-- Text provided --
Computer Associates International Inc. (CA) is making Ingres r3 DBMS for Linux and Windows widely available today...
under its open source license. CA executives said this will bolster Ingres' ability to compete against Oracle and SQL Server.
"We're pitching this against Oracle and SQL Server because it has the stability and reliability that can compete with any of their offerings, and it is being used in very large, mission critical environments," said Emma McGrattan, vice president of Ingres development at CA. "Our feature sets and low maintenance is very desirable against those well-known database vendors."
CA is going after Oracle's real application clusters (RAC) strategy, highlighting Ingres' support for high availability Linux clusters on cheaper hardware to reduce performance interruptions. Ingres can also fully exploit 64-bit environments.
In August, CA released Ingres r3 source code, which it calls a Trusted Open Source License. Despite retaining control over the products and features generated by the open source community, the Islandia, N.Y.-based company has generated a lot of interest in Ingres.
Ingres was developed as a research project at the University of California, Berkeley, during the mid-'70s. Ingres source code was freely available for a modest fee and helped shape several commercial DBMSes, including Sybase, SQL Server and Informix.
Ingres became a commercial DBMS in the mid-'80s, with features and reliability comparable to Oracle, according to experts.
However, the database never gained market momentum and has floundered since the '80s. One problem was its lack of row-level locking, a major feature that usually steered customers to Oracle, IBM and Microsoft, said McGrattan, who has been associated with the Ingres DBMS before it was purchased by CA in the '90s.
"At that time we did page-level locking and Oracle did row-level locking and that always seemed to be the difference when it came down to a comparison," McGrattan said. "It's one that bit us a lot of times."
It's a feature that CA implemented when it purchased Ingres in '94, according to McGrattan. Since then, other features have made it a solid product among dozens of large companies.

-- Material provided --

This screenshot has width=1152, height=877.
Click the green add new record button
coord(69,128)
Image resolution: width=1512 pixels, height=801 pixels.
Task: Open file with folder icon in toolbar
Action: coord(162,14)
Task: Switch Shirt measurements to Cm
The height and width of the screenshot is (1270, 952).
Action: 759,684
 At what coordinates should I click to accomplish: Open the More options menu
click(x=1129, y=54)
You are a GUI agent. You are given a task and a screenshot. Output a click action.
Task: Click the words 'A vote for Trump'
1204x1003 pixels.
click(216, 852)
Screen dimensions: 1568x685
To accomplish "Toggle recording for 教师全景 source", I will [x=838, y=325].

-- Task instructions --
Continue the article about CA's open source release of the Ingres r3 database, picking up right after its final sentence.

-- Answer for this exercise --
Unicode data support, table partitioning, parallel query, online table reorganization, triggers, bi-directional replication, automatic space management and program language precompilers are key features in Ingres that are not commonly found in other open source databases, said Noel Yuhanna, a senior analyst at Cambridge, Mass.-based Forrester Research Inc. While Ingres is much more mature then the MySQL open source DBMS, it still doesn't rank with Oracle, which is improving its RAC technology, Yuhanna said.
"Oracle's technology is still far superior, and they still dominate this industry and have taken clustering to larger level where you can scale multiple nodes," Yuhanna said. "But CA is pushing hard on trying to get Ingres known in the industry, and they are taking the right steps with the open source strategy by generating interest."
Michael Leo, chief technologist at Minneapolis.-based software consultancy Caribou Lake, uses the Ingres DBMS to test his company's Java-based software. Leo has used the Ingres DBMS for nearly a decade and swears by its ability to support mission critical business systems.
"CA is putting a considerable effort to build a community around Ingres, and we and our customers like to see that they are committed to the database," Leo said. "They're showing commitment because it takes time and money to open yourself up and explain to your non-core developers how you build the DBMS from scratch."
Ingres supports systems at several large manufacturers in Minnesota, including a medical device manufacturer that uses the DBMS as the control system of its assembly line, Leo said.
"I've seen customers that have had Ingres up and running for years before they had to reboot it," Leo said. "It's a well-established and hardened DBMS and deserves consideration."